和紙作りは現在、お年寄りの手仕事の中で継承されており、紙漉き唄は労働の唄である。書家である團野さんは、多分、和紙の美しさ、魅力にひかれて紙漉きの里を訪ねられ、そこで、紙漉き唄との出会が生まれたものであろう。
6月15日の夕べ、京都ホテルにおいて、團野美枝さんの「日本の紙漉き唄」出版を祝う集いが盛大に行われた。音楽、宗教、教育各界の名士とともに、全国から紙漉きの職人さん、同志社の教え子たち合いまじって、始めから最後まで会場は沸いていた。相変わらず、大声で指図しながら飛び回っている和朊姿の團野さんが一段とあでやかであった。
『日本の紙漉き唄』 定価 38,000円の申し込みは下記まで
しこうしゃ図書販売 Tel:075-525-2445 Fax:075-541-0209
〒605 京都市(東山局区内)東山区古門前通大和大路東入元町367
ミニ・フォーラム“室内楽の時代がきた”
6月16日、お茶の水スクエア内のヴォーリズホールにおいて、カザルスホールの5周年記念のプレス発表とミニ・フォーラムが行われた。第一部のプレス発表の内容はホールの手摺などの手直しの件、オルガンのこと、および5周年記念の演奏会プログラムの紹介であった。第二部が表記の“室内楽の時代がきた”─われら東京遊撃隊─という萩元調のフォーラムで、パネリストはカザルスホールの萩元晴彦氏、浜離宮朝日ホールの雑喉潤氏、それに津田ホールの向坂正久氏という各ホールのプロデューサー、ご存知のようにこのご三方は音楽界きっての論客である。常々、学会のうんざりするようなシンポジゥムしか経験していない私には、こんなに面白く内容のあるフォーラムは初めての体験であった。
フォーラムは、萩元さんから5年間のカザルスホールの活動をとおして、「室内楽の時代がきた」ことの手応えを確実に感じている、という序奏からはじまった。各ホールの企画の裏話、予算のこと、ホールサイドから見たよい聴衆とは何か、スポンサーの話し、最後にはホール経営とプロデューサーの役割など、問題点をバサッ、バサッと切って行く痛快さは実に心地よかった。フォーラムの内容はカザルスホールの機関紙“FRIENDS”44号に紹介されているので一読をお薦めする。

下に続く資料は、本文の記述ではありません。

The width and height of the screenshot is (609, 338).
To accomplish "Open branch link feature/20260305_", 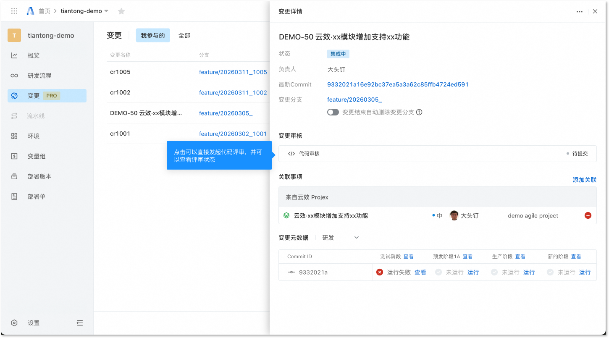I will (354, 100).
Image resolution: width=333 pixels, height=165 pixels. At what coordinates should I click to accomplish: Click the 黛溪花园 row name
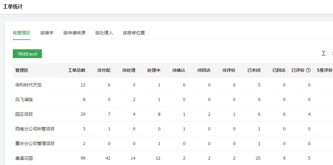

営業的にハンディを背負っている室内楽ホールではあるが、自主公演でホールの性格を作りあげてゆく楽しみは大ホールでは味わえないことであろう。カザルス、津田の二ホールとも、新しい演奏家を発掘して新鮮な演奏を提供していることは音楽ファンの一人としてうれしい限りである。今年の秋、また二つの室内楽ホールが誕生する。遊撃隊の皆様の闊達な活動を期待している。